These days, Mr. S. and I call a college town and its sister our community. Now that most students have vanished, to hometowns and summer internships and study abroad trips, things are different.
Slower. Calmer. Emptier. The flood is over and the sea is free of waves.
I noticed this en route to a coffee shop this morning. Parking was plentiful and there was no line for the drip Guatemalan blend. A dozen outlets waited for my MacBook cord, and I even stole an extra chair for my bag.
In the middle of all of life’s chaos, we often say we crave solitude, don’t we? We say we crave calm. We say we seek placidity. We say we just want things to slow down.
And when it’s there . . . when the calm is present, the sky is clear and the air is fresh . . . maybe I just speak for myself, but what an unexpected note of empty.
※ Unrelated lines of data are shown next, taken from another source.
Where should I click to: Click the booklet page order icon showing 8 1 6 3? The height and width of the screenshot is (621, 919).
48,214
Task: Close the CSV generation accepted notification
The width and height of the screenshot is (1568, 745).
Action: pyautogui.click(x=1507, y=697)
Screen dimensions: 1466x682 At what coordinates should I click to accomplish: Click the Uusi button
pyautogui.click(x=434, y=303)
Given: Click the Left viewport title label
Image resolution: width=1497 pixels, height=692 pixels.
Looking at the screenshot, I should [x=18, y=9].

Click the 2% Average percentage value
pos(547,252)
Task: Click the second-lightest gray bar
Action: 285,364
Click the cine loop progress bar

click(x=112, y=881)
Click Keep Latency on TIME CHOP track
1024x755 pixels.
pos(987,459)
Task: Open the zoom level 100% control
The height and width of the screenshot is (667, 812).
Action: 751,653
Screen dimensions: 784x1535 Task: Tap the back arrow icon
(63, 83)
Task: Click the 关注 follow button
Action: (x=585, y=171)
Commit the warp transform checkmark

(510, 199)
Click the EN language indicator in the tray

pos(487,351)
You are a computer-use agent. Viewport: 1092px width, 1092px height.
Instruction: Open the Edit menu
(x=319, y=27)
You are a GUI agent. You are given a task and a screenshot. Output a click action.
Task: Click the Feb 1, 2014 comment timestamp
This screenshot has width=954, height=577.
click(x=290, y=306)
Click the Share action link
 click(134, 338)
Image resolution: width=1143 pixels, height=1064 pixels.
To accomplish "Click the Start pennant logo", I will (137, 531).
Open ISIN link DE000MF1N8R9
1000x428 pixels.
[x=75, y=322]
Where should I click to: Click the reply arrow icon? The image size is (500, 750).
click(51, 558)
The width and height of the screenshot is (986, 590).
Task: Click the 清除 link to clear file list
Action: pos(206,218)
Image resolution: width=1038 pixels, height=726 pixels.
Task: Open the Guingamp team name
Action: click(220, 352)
And I hope I haven’t sought out space for no good reason. I don’t want this rest to be hollow. Bottom line? If calm arrives, I want it to be a fruitful calm.
We seek a peace in which I can rest and grow. I want to use this season to prep my soul and my heart for what is to come.
I want to sip slowly and savor life’s bites. To pore over instead of skimming. To breathe deeply, banish the shallow.
Back in January, I chose connect for my word for 2012. So far this year, I’ve learned what dichotomy exists within connect . . .
On one end of connect, we ferociously network and shake hands and tweet-tweet-tweet and rarely blink.
On the other end of connect, it’s hands folded and eyes to the sky and seeking inward to read our hearts.
No surprise here: I live on the ferocious side of connect. It can be fruitful, in a way. But as summer approaches, I want to reach deeply towards the calmer side. Living an inspiration-driven life is seeking your purpose and pursuing it passionately and building an effervescently strong community. But it also means resting within the season.